### [Directions]
1. Using the running shoe article, answer these questions:
(a) Which type of running shoe suits a high arch?
(b) Which part of the foot strikes the ground first in the gait cycle?
(c) What does the arch act as?
2. Decide whether each statement agrees with the running shoe article, and quote the words that settle it:
(a) A flat arch calls for a motion control running shoe.
(b) The toe is the first part of the foot to strike the ground.
(c) The clinic rarely sees running injuries.
3. According to the running shoe article, why should a runner start by finding out whether their arch is neutral, high, or low? Answer in one to three sentences.

Medical group advises on shoe selection

  • Published
  • By 23rd Medical Group
  • 23rd Wing
As military members, running is a fact of life. In the clinic, we commonly see running injuries. With proper sock and running shoe selection, many of these injuries are preventable.

To best select a running shoe, you should start by determining if you have a neutral, high, or low arch. Your arch acts as a shock absorber. If you have a flat or a high arch, you may be more prone to some common running injuries.

The shape of your arch also influences your choice of running shoes. As a general rule, a neutral arch will require a neutral running shoe, a high arch a cushioned running shoe and a flat arch a motion control running shoe.

You should have a basic understanding of the gait cycle, or the motion of your foot with each stride. The outer portion of your heel strikes the ground first. Your foot then rolls slightly to the inside with the arch absorbing shock. Finally, you toe-off to propel yourself forward.

### [Data segment]
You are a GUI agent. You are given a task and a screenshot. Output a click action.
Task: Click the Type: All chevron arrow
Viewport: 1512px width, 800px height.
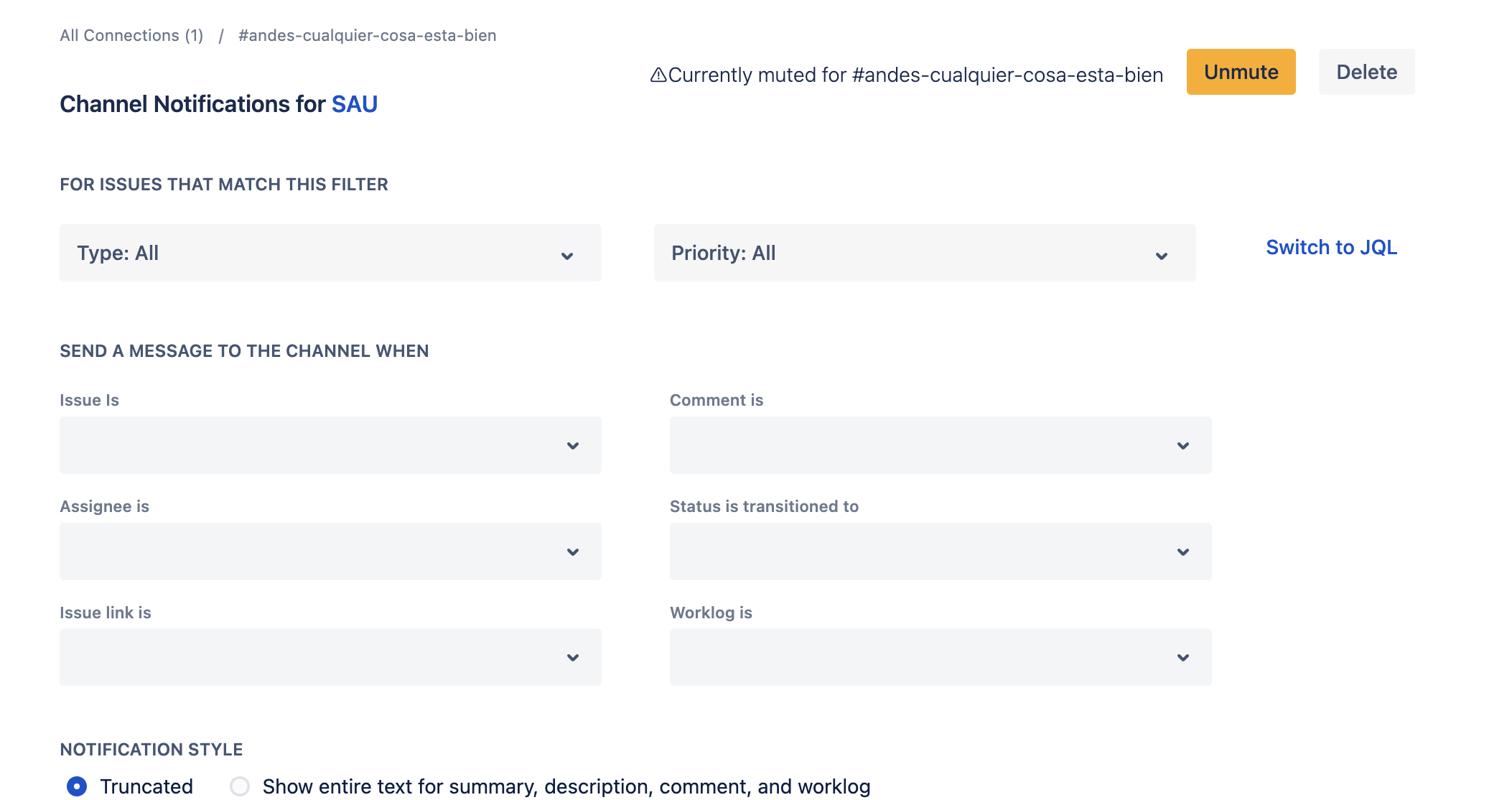click(567, 256)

### [Outputs for the tasks]
1.
(a) A cushioned running shoe.
(b) The outer portion of the heel.
(c) A shock absorber.

2.
(a) Yes: "a flat arch a motion control running shoe"
(b) No: "The outer portion of your heel strikes the ground first."
(c) No: "In the clinic, we commonly see running injuries."

3. The arch acts as a shock absorber, and a flat or high arch may make a runner more prone to some common running injuries. The shape of the arch also influences which running shoe to choose.